* Text excerpt *
--- START ---

Assimilation
The Bottleneck Isn't Willingness. It's That You Haven't Started Enough Groups.
100 Strong · July 13, 2026
Photo by Brett Jordan on Unsplash
You have probably felt this tension already. Someone new shows up on a Sunday, shakes your hand, tells you they enjoyed the service, and then you never see them again. It stings, because you know they mattered to God and to you. The hard truth is that people who only attend the service tend to drift out the back door. People who join a group connect, make friends, and stay.
Here is the encouraging part: the demand is already there. Research puts it plainly. Roughly 80% of new members will join a group if one is available. Read that again. The bottleneck is not willingness. It is supply. You do not have a people problem, you have a group-starting problem, and that is a problem you can actually fix.
Groups let you grow larger and smaller at the same time
An under-100 church needs to get bigger to reach more people and smaller so no one falls through the cracks. Groups are how you do both at once. The church grows larger to reach, and smaller (in groups) to care. Group life is your assimilation and retention engine. High group involvement drives more volunteering, more faith-sharing, and better incorporation of newcomers.

--- END ---

* Dataset content *
--- START ---

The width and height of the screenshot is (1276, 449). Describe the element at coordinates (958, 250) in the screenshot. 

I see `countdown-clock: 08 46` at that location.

--- END ---
--- START ---

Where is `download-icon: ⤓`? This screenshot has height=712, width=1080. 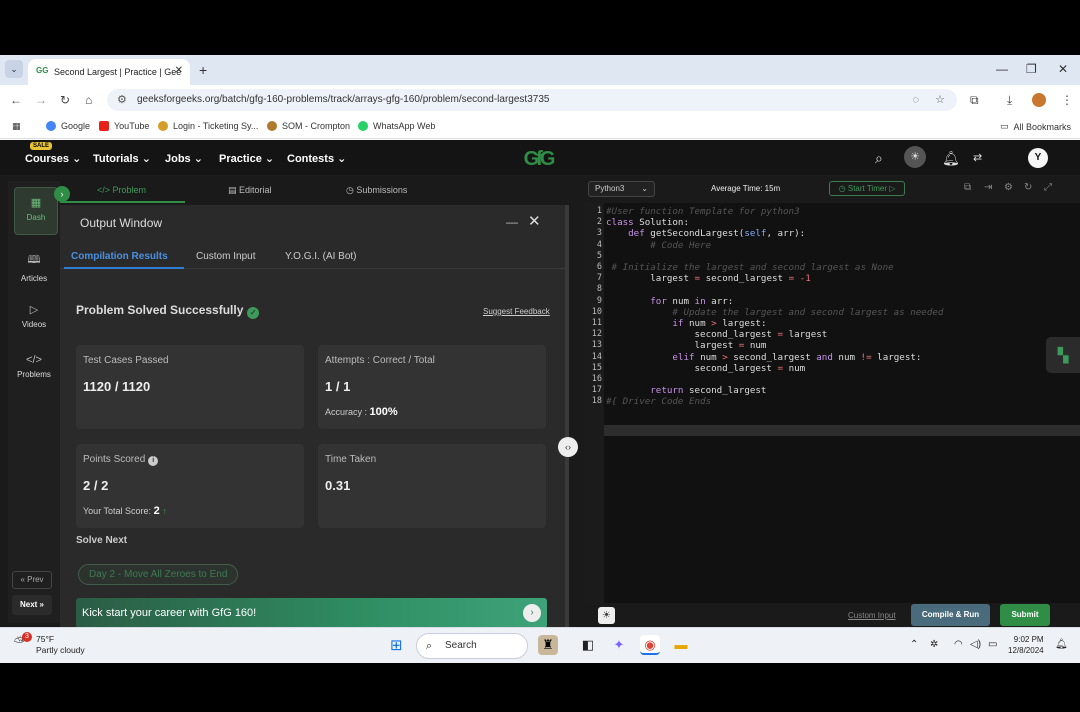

--- END ---

* Using the information *
1 – In the article about church groups, what share of new members will join a group if one is available?
2 – Transcribe the part of the article about church groups from "100 Strong ·" up to and including "friends, and stay.".
These records have nothing to do with the article.

* Task results *
1 – Roughly 80% of new members.

2 –
100 Strong · July 13, 2026
Photo by Brett Jordan on Unsplash
You have probably felt this tension already. Someone new shows up on a Sunday, shakes your hand, tells you they enjoyed the service, and then you never see them again. It stings, because you know they mattered to God and to you. The hard truth is that people who only attend the service tend to drift out the back door. People who join a group connect, make friends, and stay.